To foster an open discussion at the April 6 meeting at Troy University, organizers presented two films about racism, institutions and slavery to more than 150 people, according to the Federation of Child Care Centers of Alabama (FOCAL). 

The conference goals: To acknowledge oppression, discuss the idea of privilege and build better community ties.

Shakti Butler, a lecturer and filmmaker, explained that race can produce different experiences for people. In her film, “Cracking the Codes,” she makes the case that race – and the disparities associated with it – extends beyond just a personal experience and links to a larger “system” of inequality that needs to be acknowledged. Bias, institutions and race are part of that equation.

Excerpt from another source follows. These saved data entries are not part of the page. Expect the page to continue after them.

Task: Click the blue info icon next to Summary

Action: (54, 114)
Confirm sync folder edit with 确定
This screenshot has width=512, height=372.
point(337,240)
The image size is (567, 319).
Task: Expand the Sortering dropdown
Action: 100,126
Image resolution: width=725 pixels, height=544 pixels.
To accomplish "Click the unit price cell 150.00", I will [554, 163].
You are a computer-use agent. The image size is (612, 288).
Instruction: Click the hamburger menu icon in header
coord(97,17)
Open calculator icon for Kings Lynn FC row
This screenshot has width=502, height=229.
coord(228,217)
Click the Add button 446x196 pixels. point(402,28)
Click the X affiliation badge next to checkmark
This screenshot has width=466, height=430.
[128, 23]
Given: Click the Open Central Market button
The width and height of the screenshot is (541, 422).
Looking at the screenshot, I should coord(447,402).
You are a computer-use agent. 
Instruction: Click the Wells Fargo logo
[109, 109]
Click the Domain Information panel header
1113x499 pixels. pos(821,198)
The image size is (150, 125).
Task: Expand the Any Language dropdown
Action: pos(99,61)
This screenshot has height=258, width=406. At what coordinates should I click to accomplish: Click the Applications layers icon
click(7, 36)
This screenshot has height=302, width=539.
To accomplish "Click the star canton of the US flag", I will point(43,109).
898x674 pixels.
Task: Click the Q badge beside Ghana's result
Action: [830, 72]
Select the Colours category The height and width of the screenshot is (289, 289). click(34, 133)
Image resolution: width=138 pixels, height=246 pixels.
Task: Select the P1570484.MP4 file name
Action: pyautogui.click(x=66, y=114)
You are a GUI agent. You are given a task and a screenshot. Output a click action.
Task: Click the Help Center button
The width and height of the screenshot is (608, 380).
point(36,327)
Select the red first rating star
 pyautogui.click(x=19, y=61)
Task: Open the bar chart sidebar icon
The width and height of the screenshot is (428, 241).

Talking about the “wounds” of race on a deeper level, she and organizers said, can help with finding solutions to equality in the country.

 

Earlier, meeting participants were introduced to “Slavery by Another Name,” a film which examines how false charges led to the imprisonment of African Americans after slavery. That imprisonment actually led to forced labor and, essentially, continued slavery.

Without an open discussion about race in the United States, meeting participants said it would remain difficult to analyze the criminal justice system, immigration reform, wealth and the issue of privilege.

FOCAL hopes the conference will launch a public conversation about race and has educational resources in its library to help communities heal from the country’s legacy of inequality.

The Federation of Child Care Centers of Alabama (FOCAL) pursues the goal of improving the lives of families and children. Some of its founding members were African American women, who ran child care programs in rural parts of Alabama. FOCAL, based in Montgomery, started in 1972.